▶ PROVIDED TEXT
1. #1
    podonne
    podonne's Avatar Become A Pro!
    Join Date: 07-01-11
    Posts: 104

    Interesting article\alforithm on classifying winners

    I read an interesting article in last week's Economist about a method of classifying artworks by looking at a large set of quantifiable factors. As usual when I read things like this, I was thinking in my mind how to apply this to sports betting, namely classifing winners.

    From the article:
    All told, the computer identified 4,027 different numerical descriptors. Once their values had been established for each of the 513 artworks that had been fed into it, it was ready to do the analysis.
    Dr Shamir’s aim was to look for quantifiable ways of distinguishing between the work of different artists. If such things could be established, it might make the task of deciding who painted what a little easier. Such decisions matter because, even excluding deliberate forgeries, there are many paintings in existence that cannot conclusively be attributed to a master rather than his pupils, or that may be honestly made copies whose provenance is now lost.

▶ DATA BLOCK
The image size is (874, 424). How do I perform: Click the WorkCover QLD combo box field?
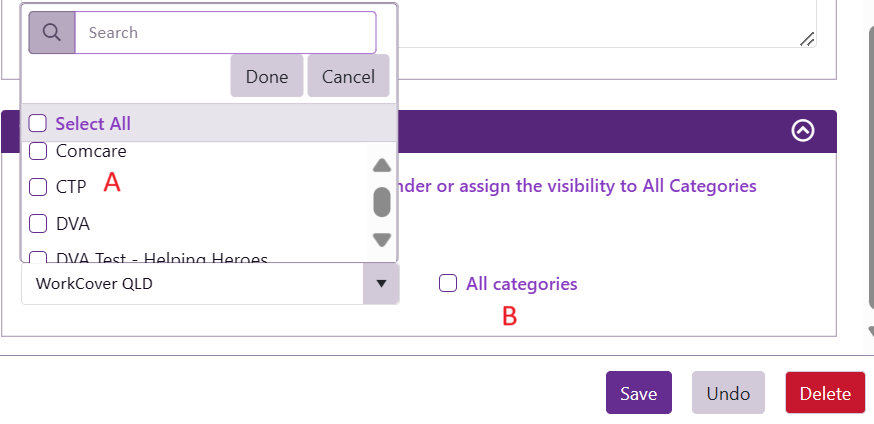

▶ TASKS FOR THIS EXERCISE
(1) In the forum post on classifying artworks, swap "sports betting" for "horse racing" and give everything from "Interesting article\alforithm on" down to "namely classifing winners.".
(2) Pick up the forum post on classifying artworks right after its last sentence and write the next part.
The data that comes before this has nothing to do with the forum post.

▶ SOLVED PROBLEMS
(1)
Interesting article\alforithm on classifying winners

    I read an interesting article in last week's Economist about a method of classifying artworks by looking at a large set of quantifiable factors. As usual when I read things like this, I was thinking in my mind how to apply this to horse racing, namely classifing winners.

(2)
    To look for such distinguishing features, Dr Shamir programmed the computer to use a statistical method that scores the strength of the distance between the values of two or more descriptors for each pair of artists. As a result, he was able to rank each of the 4,027 descriptors by how useful it was at discriminating between artists.
    Src: http://www.economist.com/node/21524699
    Replace the word "artwork" with "teams in games" and "artists" with "winners" and you can see why this was interesting. Through a little research I found the original paper and I got very excited when I read that he only used 513 artworks total (that's only about 256 games) and got these results:

    Each classifier was tested 50 times such that in each run the
    images were randomly allocated for training and test sets. The automatic classification between the paintings of Van
    Gogh and Pollock using low-level image content descriptors was accurate in just 92% of the cases, while the
    accuracy of the two-way classifiers between Pollock and Monet or Pollock and Renoir was 100% in both cases [38].
    The classification accuracy was also perfect when classifying Pollock and other painters such as Dali.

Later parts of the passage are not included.